TechFold - Bold tech & web commentary
Bold tech & web commentary
TechFold is technology discussion, commentary, reviews, and opinions from well outside the valley. There's no koolaid to drink here, and TechFold is not in SL, or on Twitter.
The Failure of Tagging is what’s driving Web 3.0
Tagging is the dream that everyone more or less forgot about.
Tags - little topical keyword snippets that were supposed to herald the start of a new, exciting web of user-classified content. By appending your blogposts/photos/videos/user-generated-content (ugc) with a few simple keywords, the web was expected to “self-organize” into an organic, emergent user-powered taxonomy that would provide the framework for parsing out “meaning.” It was going to make it easy to find deep information on any topic - linking up the long tail of all content types into a parseable, coherent, human-organized whole. Effectively, tagging was intended to provide a distributed, free, human powered search index - one publicly-owned, free super-index to rule them all.
Unfortunately, it didn’t happen. The practicalities of execution were pushed by the wayside in rush to embrace the decentralized nature of ugc under the guise of woodsy, campfire “folksonomies.” A point of balance between “free” and “structured” was never identified, and “Tagging” was never executed in a way that would give it a fighting chance to live up to its promise; a hodge-podge of formats, options, and implementations guaranteed that the concept’s deployments would remain silo’d and keep conceptually linked material fragmented. The glow from each of the folksonomy campfires didn’t extend off of its own URL.
As a result, what we’ve come to accept as “tagging” is the silo’d view. Flickr and del.icio.us are the two brightest burning fires here - both have deep tag taxonomies that have been successfully integrated into the core of their respective user experiences, but neither is designed to extend outwards from their individual campground silos.
And therein lies the core of the problem: a standardized means of sharing tags was never devised, and as anathematic (sp?) as it might be to the “open” nature of Web 2.0, a clearing-house mechanism to reconcile divergent taxonomies never arose. Technorati tried and failed to provide this: remember the days when “tag search” was a prominent Technorati home page option? Its not any more. Do you see “Tag Search” on Google Blog Search? No - because Google’s algorithm does a better job of stitching together meaning than user-supplied tags.
The fundamental broken-ness of tagging has been compounded over time by user’s recognition that outside of those certain successful silos, tagging really has no point - consider the example of tag-based classified search engine Edgeio - which just went belly up. Or “geotagging” as a concept outside of Flickr. At the core of the dismisssal is the user’s desire for consistency - with a Google-esque algorithm you at least know that the logic that generated your SERP (search engine results page) was applied consistently; with tags each content source has its own human-powered logic which likely bears limited resemblance to anyone else’s.

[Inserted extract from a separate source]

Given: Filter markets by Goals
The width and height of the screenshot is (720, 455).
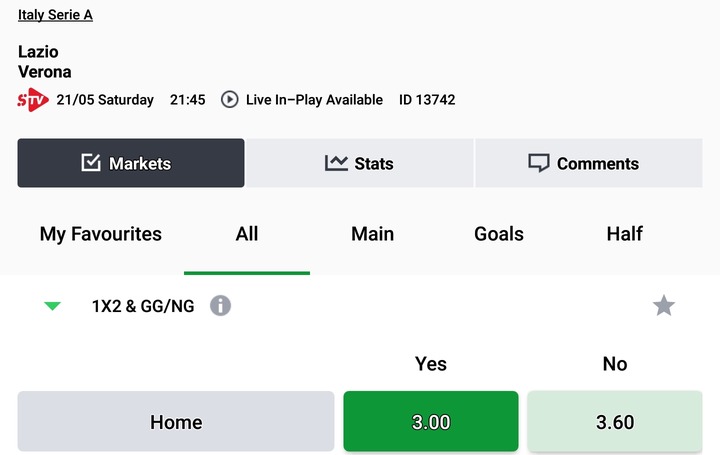Looking at the screenshot, I should 499,234.
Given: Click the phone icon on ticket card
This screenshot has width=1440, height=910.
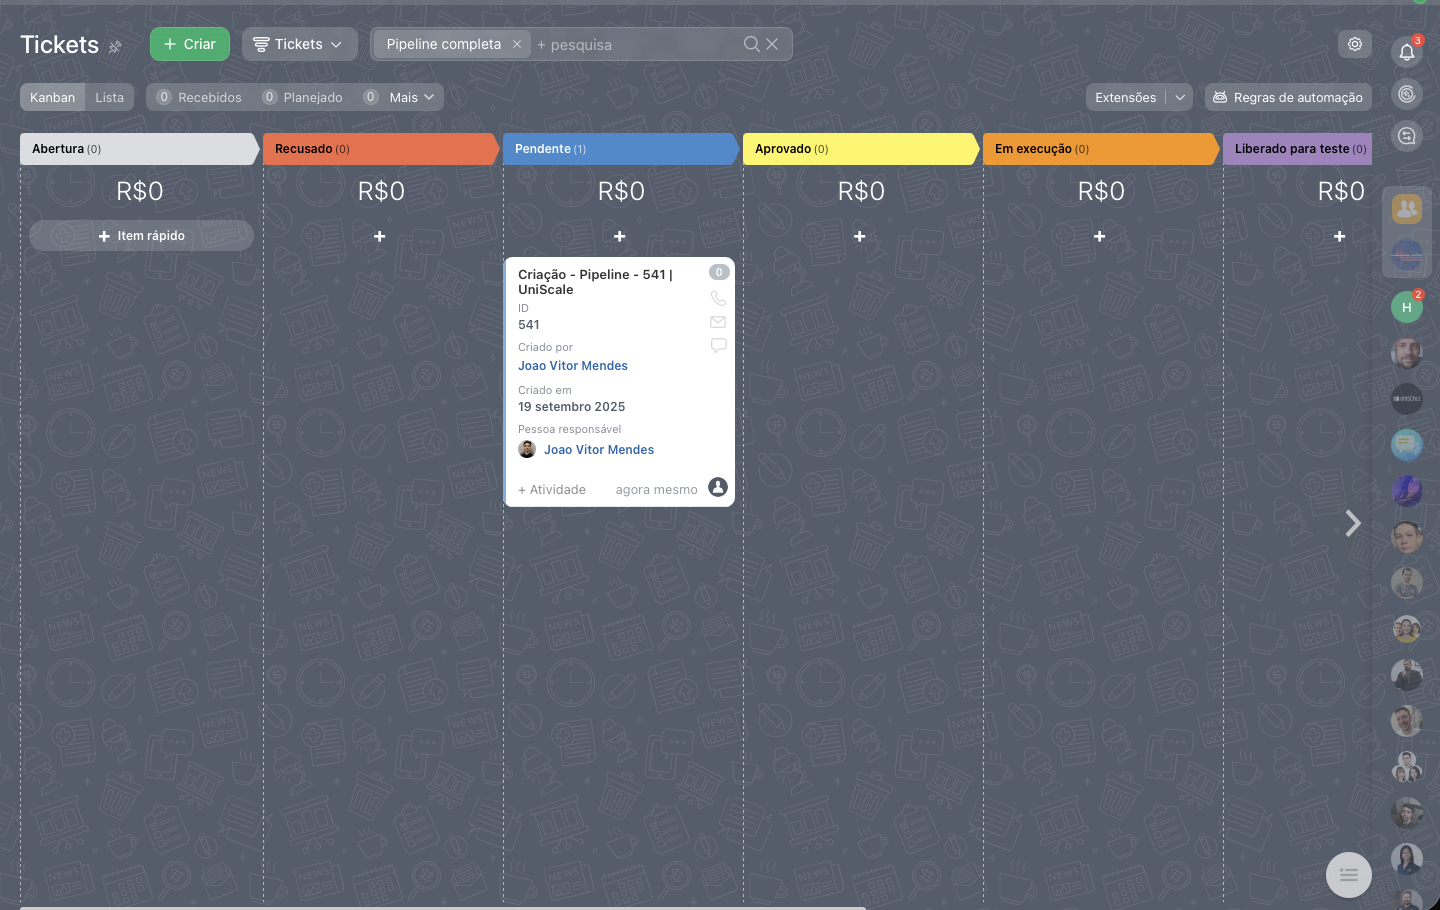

Thus - people search by tag less, leading content producers to tag less, etc. - an unvirtuous cycle.
So - in a nutshell, tagging as a Web 2.0 concept is a mess: its fragmented and forgotten.
Let’s look at how it got there, and possibly how it can come back:
- Standardized means of tagging: Standards. Yes, they add value, as clunky and overbearing and non-west-coast-hipster-info-wants-to-be-free as the concept may sound. Consider: from a technical standpoint, how do you describe what a tag is? Its meta-data, sure. But how is it content encoded? Is it one word only, or n-words? How do you separate multiple words? Are blog post categories “tags” as well, or are they strictly user-supplied? What about other meta-data that may be collected - like EXIF stuff from pictures? IMHO, a standard definition of what a tag actually is would have been a good first step to interoperability, laying out a baseline for connecting tags between sites. You can successfully implement tagging on a site without giving much thought to these questions - but you won’t be able to do much else with your tag data.
- Standardized means of communicating tags: Tags in RSS in a non-proprietary format - seems like a no brainer to me. Tags on pages: the “rel=tag” concept never seemed to get consistently executed; let’s nail down a crawler-friendly spec, and complement it with an useful meta tag spec. Take a look at a Flickr photo page and hit “view source” - how are the tags identified as such? Not with a rel attribute. Take a look at del.icio.us - no rel attributes there too. And, each blogging platform and plugin has its own, different way of going about it too. No wonder Technorati gave up on tags - crawling this stuff is a nightmare.
- Standardized “complement” tags: Before you get your back up on “standardizing” tagging, I’m proposing a two-tiered tag system: Date, time, latitude, longtitude, camera type, movie length, format, etc. are meta-data types that lend themselves to structure. A community defined “standard” for tagging time, for instance, might simply list descriptors in different languages - “morning,” “evening,” “mid-day” - etc., which content platforms (WordPress, Flickr, etc.) could then add to posts in a consistent fashion. That would allow for searches along the lines of “media:pictures [taken in the] time:evening [around] location:Sydney+Harbour.”
Ok - so lets sum it all up: what I’m advocating isn’t really about tagging at all: its about meta-data interoperability, for which tagging is one, convenient vector. Convenient because bits and pieces of the technology are in place already, and because there’s some familiarity with it all ready.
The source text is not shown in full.